British Prime Minister Theresa May’s Brexit divorce deal may not be, as one opposition lawmaker called it, “as dead as the deadest dodo,” but it is definitely ailing.
It looks very likely that Britain’s Parliament will reject the agreement in a vote scheduled for Tuesday. If that happens, May has until the start of next week to come back to Parliament with a Plan B — and Britain has just 10 weeks until it is due to leave the bloc, with or without a deal, on March 29.
Here’s a look at what might happen if lawmakers vote down the deal.
SECOND TIME LUCKY
If the deal is rejected by a narrow margin, the government could try again, re-submitting the agreement to Parliament after tweaking it or winning some soothing words from the EU to assuage lawmakers’ concerns.

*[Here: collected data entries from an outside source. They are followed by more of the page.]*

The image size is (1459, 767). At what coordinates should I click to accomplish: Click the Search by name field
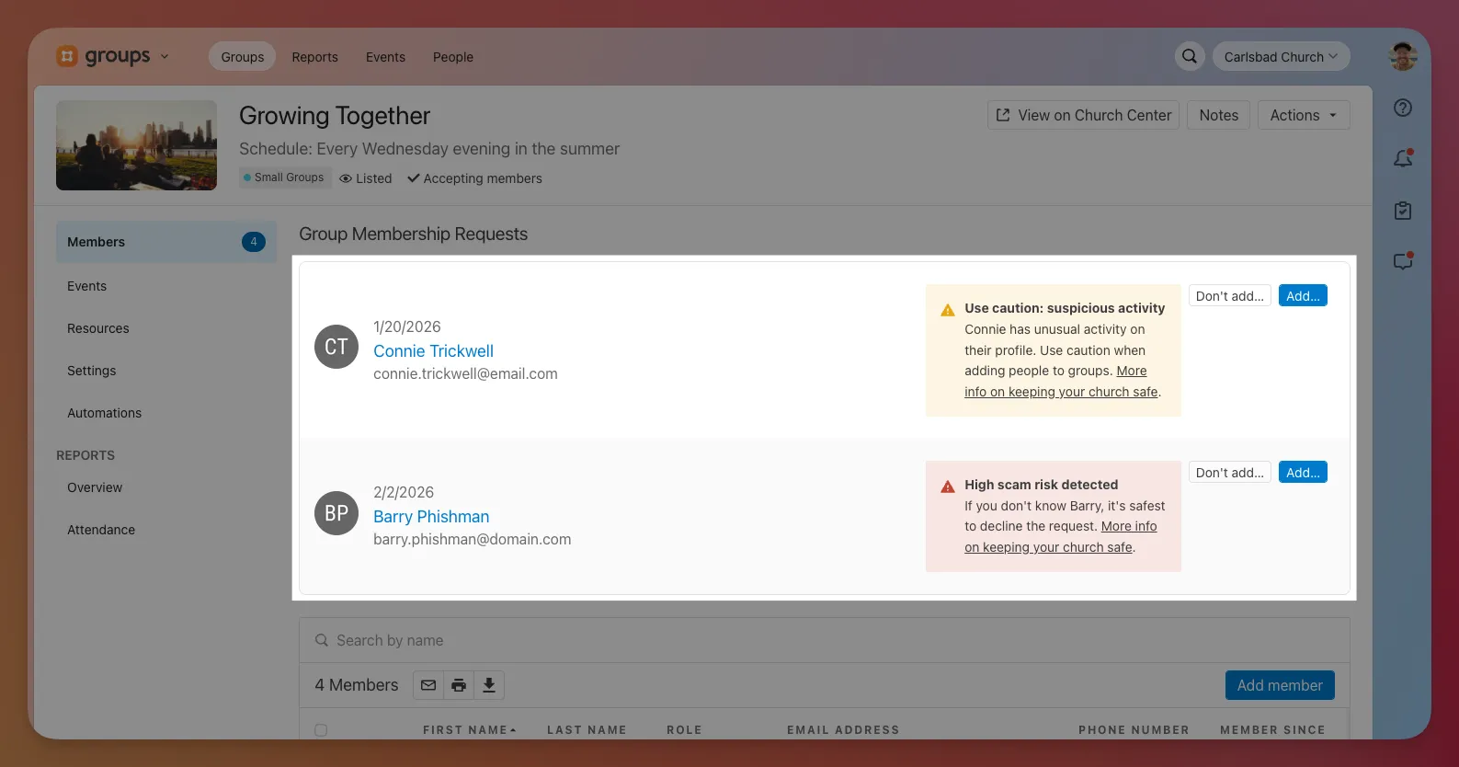tap(824, 640)
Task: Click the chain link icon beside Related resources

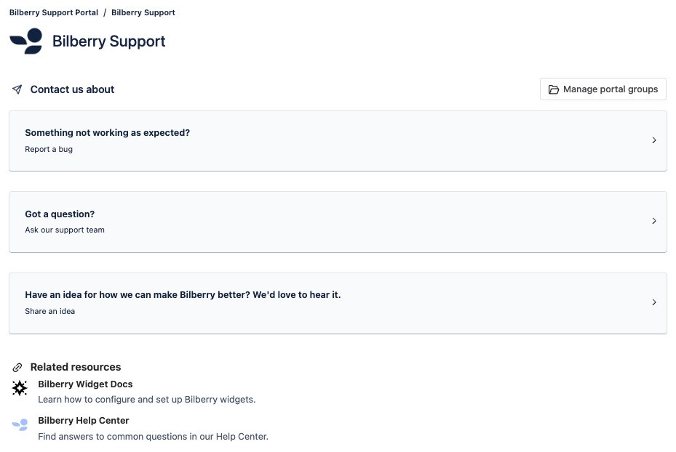Action: click(x=17, y=367)
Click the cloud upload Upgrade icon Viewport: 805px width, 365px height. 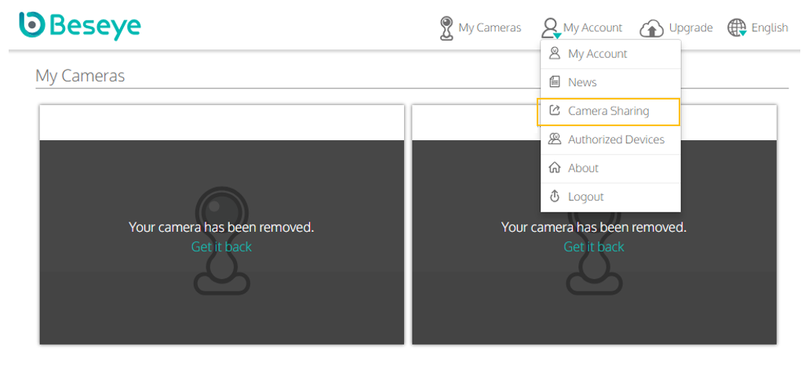[x=651, y=29]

But while EU leaders have offered “clarifications” to the deal, they insist the 585-page withdrawal agreement cannot be reopened.

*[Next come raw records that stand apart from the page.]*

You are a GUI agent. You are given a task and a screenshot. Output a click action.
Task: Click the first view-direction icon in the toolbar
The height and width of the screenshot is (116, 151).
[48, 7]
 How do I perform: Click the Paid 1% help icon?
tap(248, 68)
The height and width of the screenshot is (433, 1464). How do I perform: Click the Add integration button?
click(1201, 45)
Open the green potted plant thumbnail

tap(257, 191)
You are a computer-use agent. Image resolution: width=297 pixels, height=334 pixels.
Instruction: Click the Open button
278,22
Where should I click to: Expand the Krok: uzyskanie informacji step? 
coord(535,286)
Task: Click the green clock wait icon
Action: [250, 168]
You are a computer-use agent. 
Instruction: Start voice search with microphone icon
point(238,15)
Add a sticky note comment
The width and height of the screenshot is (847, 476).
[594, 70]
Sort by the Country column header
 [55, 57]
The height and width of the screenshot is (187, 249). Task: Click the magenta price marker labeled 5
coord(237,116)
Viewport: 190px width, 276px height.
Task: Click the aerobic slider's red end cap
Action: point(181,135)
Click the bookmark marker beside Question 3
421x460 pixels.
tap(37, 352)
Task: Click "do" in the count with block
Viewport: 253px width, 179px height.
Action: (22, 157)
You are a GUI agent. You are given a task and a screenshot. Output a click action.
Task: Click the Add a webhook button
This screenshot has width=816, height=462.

Any further assurances they give are likely to fall far short of demands by pro-Brexit lawmakers, who want to alter or drop the “backstop,” a guarantee for the Irish border that would bind the U.K. in a customs union with the EU after Brexit. The EU says that there can be no deal without the backstop to guarantee an open border along the U.K.’s only land frontier with an EU member state.
The EU would likely be more receptive to a softer Brexit deal that saw Britain remain part of the bloc’s single market for goods and services. But May says she will never agree to such a plan and it’s unclear whether a majority of lawmakers would support it.
DELAY BRITAIN’S EXIT
With Parliament split, there is increasing speculation that Britain might seek an extension to the two-year exit process that is due to expire on March 29. Even if a withdrawal deal is approved soon, there may not be enough time for Parliament to pass all the legislation that needs to be in place by Brexit day.
Some ministers are urging May to delay Brexit and then consult lawmakers in a series of “indicative votes” to see if a majority can be found for a new plan.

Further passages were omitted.